Missed some good strips while away. And for teh record, Natalie rules all with her comment last week. Laughed until I cried...

//T-shirts, cut-offs, and a pair of thongs//

Certainly makes for a better image to imagine the v-spot covering undergarment rather than the footwear, though.

And would have made for an interesting lyrically change to Caroline, No


Where did your Brazilian go
Where is the girl I used to know
How could you lose that clean wax glow
Oh, Caroline no

Does anyone say, "I'm wearing a pair of thongs" when they're talking about the undergarment?

It's always just "a thong," right?

All I know is, I spent 6 years basically living on Rendondo Beach, and flip-flops were called thongs.

Could be a local thing I guess.

Or maybe an "I'm getting too frigging old" thing.

Not to rain on the thng parade, but it took the Sox 7 innings to score a run against Toronto (a S.S. loss), and 4 innings to notch one against Northeastern (our other S.S.'s ahead 11-0 now).

Fair point. I like the Jameson 12, have not had the 18 yet.

Strange, but irish malts seem to go well with nicaraguan cigars.

//Does anyone say, "I'm wearing a pair of thongs"...//

I don't know, Bob.

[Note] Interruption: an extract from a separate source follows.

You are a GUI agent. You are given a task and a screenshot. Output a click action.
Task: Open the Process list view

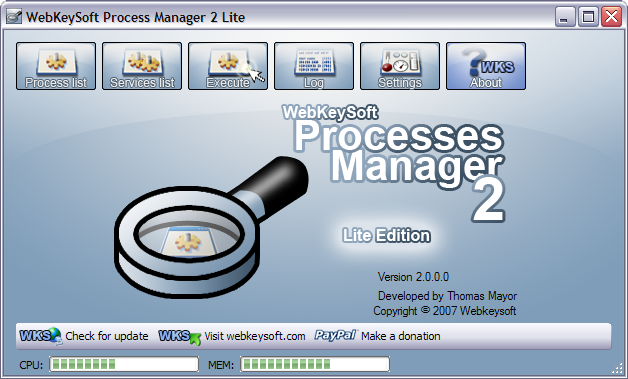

Men's briefs are usually referred to as a pair, as in "Bob, put on a pair of underwear. You're in Thailand, for God's sake!" At least that's the way we talked growing up in the Midwest.

Maybe thongs are referred to in the singular, but either way I'd need at least two to make it work were I to personally wear 'em.

H.B.: Fractured "Caroline" - Nice! Let me buy you a Dharma longneck. You too, Bob. Just put on "an underwear" first. :D

Actually, I do have two Jockey shorts duct-taped and stapled together so they'll fit my fat butt, so the whole "pair" thing makes perfect sense.

Bob - HA! You've got me laughing over here. Don't mean to be picking on you, hope you know that. You're a good sport.

And the "I'm getting too frigging old" thing does apply to me, without question.

The lesson, as usual, (as B. Simmons might say) is that I spend too much time talking out of my ass without knowledge aforethought. Have a great one, and take Yazbread's advice - go drink a Jameson's and worry about it another day.